_Texto proporcionado_.

Por qué debe mantenerse el Simce
Por Daniel Rodríguez, director ejecutivo de Acción Educar
Las señales son bien claras. En el programa de Apruebo Dignidad se especificaba la intención de reformar el sistema de evaluación nacional. En los últimos días de funcionamiento de la Comisión de Educación de la Cámara de Diputados se empezó a tramitar una moción parlamentaria que desdibujo bastante el rol del Simce y de la evaluación en el sistema. Y en general, el sector que prontamente ocupará el gobierno ha sido opositor a las pruebas estandarizadas y la medición educación, denominándolo como un “instrumento de mercado”, nombre que suelen usar para señalar cualquier cosa que no les gusta.
¿Tiene sentido eliminar el Simce?
Los aportes del Simce a la educación chilena son vastos. Las brechas educativas, de género, socioeconómicas y de dependencia, fueron reveladas y cuantificadas por este instrumento. La información que brinda, aunque imperfecta, sirve hoy de base para que cientos de miles de padres y apoderados elijan las escuelas a las que asistirán sus hijos mediante el Sistema de Admisión Escolar (SAE). Tenemos registro comparable de los logros de aprendizaje de nuestros niños desde al menos 2003. Investigaciones sobre el impacto de políticas como la Jornada Escolar Completa, la Ley de Subvención Escolar Preferencial y varias otras, se miden gracias a la disponibilidad de estos datos. El Sistema de Aseguramiento de la Calidad ha identificado 34 escuelas que sistemáticamente han fallado a sus estudiantes, y por ley deberán mejorar o perder el reconocimiento oficial.
Los adversarios del Simce (por moda, conveniencia, o investigación académica) en general responsabilizan a la evaluación por los resultados que muestra. Esa es una relación de causalidad difícil de probar, pero fácil de difundir. El Colegio de Profesores ha impulsado varias veces un boicot a esta prueba por razones políticas, aunque hace más sentido que quieran liberarse de cualquier métrica que revele la calidad de su trabajo (si bien es técnicamente imposible y educacionalmente inconveniente responsabilizar a los docentes por los resultados individuales de los alumnos). Académicos de notoria trayectoria (muchas veces conseguida gracias a un preciso y potente análisis de datos Simce) hoy abjuran de estas evaluaciones, asignándoles los males que antes solían atribuir al lucro, copago y selección. Pero desaparecidos los viejos demonios, aparecen los nuevos. Pareciera que siempre hay factores externos que tienen la responsabilidad de los muy malos resultados del sistema, incluso las políticas que ellos mismos impulsaron en décadas anteriores. Y ahora el nuevo inculpado es el Simce.

_Qué hacer_.
A) ¿Puede transcribir del texto sobre el Simce el fragmento que va de "Por qué debe" a "eliminar el Simce?"?
B) ¿Concuerdan con el texto sobre el Simce las siguientes afirmaciones? Responda sí o no a cada una y cite literalmente las palabras del texto que lo deciden. (i) Existe un registro comparable de los logros de aprendizaje de los niños desde al menos 2003. (ii) El Sistema de Aseguramiento de la Calidad ha identificado 43 escuelas que han fallado sistemáticamente a sus estudiantes. (iii) Es técnicamente posible responsabilizar a los docentes por los resultados individuales de los alumnos.

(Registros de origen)
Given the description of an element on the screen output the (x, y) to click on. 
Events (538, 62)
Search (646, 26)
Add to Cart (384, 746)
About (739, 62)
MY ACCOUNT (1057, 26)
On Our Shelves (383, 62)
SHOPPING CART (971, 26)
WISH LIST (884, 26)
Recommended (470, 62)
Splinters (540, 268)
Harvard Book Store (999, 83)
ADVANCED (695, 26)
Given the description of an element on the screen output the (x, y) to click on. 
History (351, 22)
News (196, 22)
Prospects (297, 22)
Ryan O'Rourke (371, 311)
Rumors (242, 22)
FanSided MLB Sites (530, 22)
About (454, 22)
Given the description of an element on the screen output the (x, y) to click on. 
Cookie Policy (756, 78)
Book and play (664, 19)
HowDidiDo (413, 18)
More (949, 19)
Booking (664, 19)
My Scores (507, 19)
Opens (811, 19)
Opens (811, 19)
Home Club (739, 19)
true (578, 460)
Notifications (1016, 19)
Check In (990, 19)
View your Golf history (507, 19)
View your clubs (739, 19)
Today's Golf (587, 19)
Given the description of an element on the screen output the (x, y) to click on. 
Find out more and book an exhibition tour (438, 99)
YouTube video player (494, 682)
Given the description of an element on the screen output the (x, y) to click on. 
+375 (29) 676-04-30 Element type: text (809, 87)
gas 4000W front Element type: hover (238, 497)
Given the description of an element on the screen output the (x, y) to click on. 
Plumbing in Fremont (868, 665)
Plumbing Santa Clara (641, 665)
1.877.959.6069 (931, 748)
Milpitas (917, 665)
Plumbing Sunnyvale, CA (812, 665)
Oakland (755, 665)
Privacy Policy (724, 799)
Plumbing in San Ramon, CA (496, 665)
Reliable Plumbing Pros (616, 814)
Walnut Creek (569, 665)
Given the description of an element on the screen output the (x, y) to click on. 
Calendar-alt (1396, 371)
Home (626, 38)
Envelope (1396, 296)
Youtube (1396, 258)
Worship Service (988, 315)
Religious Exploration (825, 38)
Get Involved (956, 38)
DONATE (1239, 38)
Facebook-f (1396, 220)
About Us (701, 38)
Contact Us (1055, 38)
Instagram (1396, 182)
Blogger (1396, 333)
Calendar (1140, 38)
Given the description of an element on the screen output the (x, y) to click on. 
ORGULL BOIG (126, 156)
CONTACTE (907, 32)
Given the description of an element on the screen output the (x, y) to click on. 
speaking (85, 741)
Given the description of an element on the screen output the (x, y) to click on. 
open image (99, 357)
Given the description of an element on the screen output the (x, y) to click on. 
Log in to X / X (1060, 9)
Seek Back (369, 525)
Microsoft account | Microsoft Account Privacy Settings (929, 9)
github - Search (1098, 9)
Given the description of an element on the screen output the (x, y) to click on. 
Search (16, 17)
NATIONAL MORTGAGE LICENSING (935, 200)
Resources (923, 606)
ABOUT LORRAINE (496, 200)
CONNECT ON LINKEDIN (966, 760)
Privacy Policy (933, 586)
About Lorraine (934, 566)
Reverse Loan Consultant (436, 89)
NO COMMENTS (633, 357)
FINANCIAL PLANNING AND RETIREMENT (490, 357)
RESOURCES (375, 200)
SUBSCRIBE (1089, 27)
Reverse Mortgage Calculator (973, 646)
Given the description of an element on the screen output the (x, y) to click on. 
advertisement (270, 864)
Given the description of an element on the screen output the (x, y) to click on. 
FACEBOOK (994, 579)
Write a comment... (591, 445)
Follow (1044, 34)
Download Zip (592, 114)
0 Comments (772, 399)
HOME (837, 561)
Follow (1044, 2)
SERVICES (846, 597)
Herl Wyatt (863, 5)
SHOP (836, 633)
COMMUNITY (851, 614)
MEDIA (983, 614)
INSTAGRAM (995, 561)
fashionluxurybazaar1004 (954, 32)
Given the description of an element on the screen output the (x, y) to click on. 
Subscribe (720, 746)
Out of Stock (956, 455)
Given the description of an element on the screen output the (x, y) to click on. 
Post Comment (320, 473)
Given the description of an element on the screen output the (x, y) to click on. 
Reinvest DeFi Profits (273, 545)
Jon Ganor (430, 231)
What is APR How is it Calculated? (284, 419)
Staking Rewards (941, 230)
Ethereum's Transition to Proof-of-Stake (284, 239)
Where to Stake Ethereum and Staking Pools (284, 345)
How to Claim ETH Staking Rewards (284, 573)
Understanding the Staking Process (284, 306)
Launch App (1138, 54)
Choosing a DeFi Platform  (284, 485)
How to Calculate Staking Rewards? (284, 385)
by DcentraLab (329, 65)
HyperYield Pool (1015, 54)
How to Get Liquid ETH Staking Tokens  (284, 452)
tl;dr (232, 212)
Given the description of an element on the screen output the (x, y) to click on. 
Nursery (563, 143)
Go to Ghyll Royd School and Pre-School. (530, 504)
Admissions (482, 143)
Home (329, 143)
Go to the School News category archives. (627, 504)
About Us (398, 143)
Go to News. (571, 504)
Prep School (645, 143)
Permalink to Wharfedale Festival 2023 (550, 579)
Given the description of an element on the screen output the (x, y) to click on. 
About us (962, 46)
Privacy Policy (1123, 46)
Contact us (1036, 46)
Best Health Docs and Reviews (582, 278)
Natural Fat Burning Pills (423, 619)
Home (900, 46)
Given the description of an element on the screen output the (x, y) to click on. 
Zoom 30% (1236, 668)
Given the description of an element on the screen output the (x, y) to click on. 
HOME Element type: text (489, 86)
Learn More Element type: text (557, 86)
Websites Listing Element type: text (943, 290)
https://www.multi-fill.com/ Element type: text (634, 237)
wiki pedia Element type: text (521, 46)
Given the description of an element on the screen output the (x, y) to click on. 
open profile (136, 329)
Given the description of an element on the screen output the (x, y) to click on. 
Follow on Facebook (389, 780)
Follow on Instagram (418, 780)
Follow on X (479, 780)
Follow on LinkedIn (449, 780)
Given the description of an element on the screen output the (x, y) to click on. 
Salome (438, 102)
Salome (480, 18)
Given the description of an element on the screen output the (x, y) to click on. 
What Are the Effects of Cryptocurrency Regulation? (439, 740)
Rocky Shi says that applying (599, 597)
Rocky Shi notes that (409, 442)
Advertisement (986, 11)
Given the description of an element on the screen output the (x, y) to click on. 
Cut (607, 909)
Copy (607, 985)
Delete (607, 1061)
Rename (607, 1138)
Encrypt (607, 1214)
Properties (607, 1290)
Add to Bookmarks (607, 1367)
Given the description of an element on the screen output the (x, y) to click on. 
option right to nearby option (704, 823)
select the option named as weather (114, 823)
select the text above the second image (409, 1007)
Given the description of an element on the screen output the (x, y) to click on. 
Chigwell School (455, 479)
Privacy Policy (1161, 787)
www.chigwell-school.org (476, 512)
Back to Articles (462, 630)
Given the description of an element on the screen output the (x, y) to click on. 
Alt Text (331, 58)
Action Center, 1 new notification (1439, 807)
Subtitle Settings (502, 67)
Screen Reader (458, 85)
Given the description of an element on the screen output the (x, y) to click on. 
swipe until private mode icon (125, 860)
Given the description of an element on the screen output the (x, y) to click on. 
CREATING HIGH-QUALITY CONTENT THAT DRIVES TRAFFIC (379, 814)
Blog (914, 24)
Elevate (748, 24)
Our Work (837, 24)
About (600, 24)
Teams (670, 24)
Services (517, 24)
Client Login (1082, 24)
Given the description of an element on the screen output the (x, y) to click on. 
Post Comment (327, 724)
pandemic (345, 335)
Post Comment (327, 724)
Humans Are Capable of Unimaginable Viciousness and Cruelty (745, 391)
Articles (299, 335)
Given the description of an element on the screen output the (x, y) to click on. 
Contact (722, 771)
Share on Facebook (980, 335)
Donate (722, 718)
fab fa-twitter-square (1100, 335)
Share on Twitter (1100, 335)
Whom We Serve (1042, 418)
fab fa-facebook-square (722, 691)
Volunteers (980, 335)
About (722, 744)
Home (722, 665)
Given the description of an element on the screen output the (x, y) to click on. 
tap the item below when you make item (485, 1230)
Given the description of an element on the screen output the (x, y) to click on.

_Lista de respuestas_.
A)
Por qué debe mantenerse el Simce
Por Daniel Rodríguez, director ejecutivo de Acción Educar
Las señales son bien claras. En el programa de Apruebo Dignidad se especificaba la intención de reformar el sistema de evaluación nacional. En los últimos días de funcionamiento de la Comisión de Educación de la Cámara de Diputados se empezó a tramitar una moción parlamentaria que desdibujo bastante el rol del Simce y de la evaluación en el sistema. Y en general, el sector que prontamente ocupará el gobierno ha sido opositor a las pruebas estandarizadas y la medición educación, denominándolo como un “instrumento de mercado”, nombre que suelen usar para señalar cualquier cosa que no les gusta.
¿Tiene sentido eliminar el Simce?

B)
(i) Sí: "Tenemos registro comparable de los logros de aprendizaje de nuestros niños desde al menos 2003."
(ii) No: "El Sistema de Aseguramiento de la Calidad ha identificado 34 escuelas que sistemáticamente han fallado a sus estudiantes"
(iii) No: "es técnicamente imposible y educacionalmente inconveniente responsabilizar a los docentes por los resultados individuales de los alumnos"